**GOAL 1**
Answer these questions about the article header:
(a) Which journal does it name?
(b) What document type is given?
(c) Which university is the Faculty of Mechanic and Energy part of?
**GOAL 2**
Summarize the article header in two sentences.
**GOAL 3**
Retype the article header, starting with "1 Faculty of" and going on through "Branch, Tehran, Iran.".

**DOCUMENT PASSAGE**
Journal of Science and Technology of Composites

Experimental study of microstructure, thermal and mechanical properties of PA6/NBR nanocomposites reinforced with graphene nanoparticle

Document Type : Research Paper

Authors

1 Faculty of Mechanic and Energy, Shahid Beheshti University, Tehran, Iran.

2 Department of Polymer Engineering, Islamic Azad University, South-Tehran Branch, Tehran, Iran.

3 Iran Polymer and Petrochemical Institute, Tehran, Iran

4 Faculty of Processing, Iran Polymer and Petrochemical Institute, Tehran, Iran.

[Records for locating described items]
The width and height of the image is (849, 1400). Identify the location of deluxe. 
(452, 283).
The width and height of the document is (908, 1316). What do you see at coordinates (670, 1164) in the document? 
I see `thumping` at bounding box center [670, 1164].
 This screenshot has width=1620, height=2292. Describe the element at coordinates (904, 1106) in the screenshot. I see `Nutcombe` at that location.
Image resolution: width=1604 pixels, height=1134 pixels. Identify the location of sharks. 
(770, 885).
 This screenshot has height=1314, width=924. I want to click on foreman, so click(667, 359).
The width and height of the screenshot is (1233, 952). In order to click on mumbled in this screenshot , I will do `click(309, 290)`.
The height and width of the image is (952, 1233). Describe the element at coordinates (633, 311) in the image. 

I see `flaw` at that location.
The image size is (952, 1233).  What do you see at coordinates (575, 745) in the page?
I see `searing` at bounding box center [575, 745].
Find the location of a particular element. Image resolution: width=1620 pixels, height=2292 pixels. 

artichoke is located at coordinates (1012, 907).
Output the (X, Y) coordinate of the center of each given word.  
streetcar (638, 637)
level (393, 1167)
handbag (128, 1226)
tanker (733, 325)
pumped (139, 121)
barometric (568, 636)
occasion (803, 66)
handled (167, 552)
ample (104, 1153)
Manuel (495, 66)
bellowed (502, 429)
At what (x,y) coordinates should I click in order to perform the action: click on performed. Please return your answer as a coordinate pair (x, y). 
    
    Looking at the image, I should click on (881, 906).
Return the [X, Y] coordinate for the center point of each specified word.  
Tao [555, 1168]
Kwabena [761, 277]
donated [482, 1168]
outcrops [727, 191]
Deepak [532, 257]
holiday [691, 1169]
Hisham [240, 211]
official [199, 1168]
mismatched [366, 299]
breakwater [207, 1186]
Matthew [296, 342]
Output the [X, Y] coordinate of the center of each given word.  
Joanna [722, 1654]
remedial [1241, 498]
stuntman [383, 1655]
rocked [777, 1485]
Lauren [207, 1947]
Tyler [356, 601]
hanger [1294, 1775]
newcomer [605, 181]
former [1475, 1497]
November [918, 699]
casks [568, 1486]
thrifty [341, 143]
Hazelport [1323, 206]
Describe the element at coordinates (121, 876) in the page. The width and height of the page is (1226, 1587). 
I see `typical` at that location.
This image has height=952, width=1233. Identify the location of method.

**WORKED SOLUTION 1**
(a) Journal of Science and Technology of Composites
(b) Research Paper
(c) Shahid Beheshti University

**WORKED SOLUTION 2**
The header, from the Journal of Science and Technology of Composites, presents a research paper that experimentally studies the microstructure, thermal and mechanical properties of PA6/NBR nanocomposites reinforced with graphene nanoparticle. The listed affiliations are Shahid Beheshti University, the South-Tehran Branch of Islamic Azad University, and the Iran Polymer and Petrochemical Institute, all in Tehran, Iran.

**WORKED SOLUTION 3**
1 Faculty of Mechanic and Energy, Shahid Beheshti University, Tehran, Iran.

2 Department of Polymer Engineering, Islamic Azad University, South-Tehran Branch, Tehran, Iran.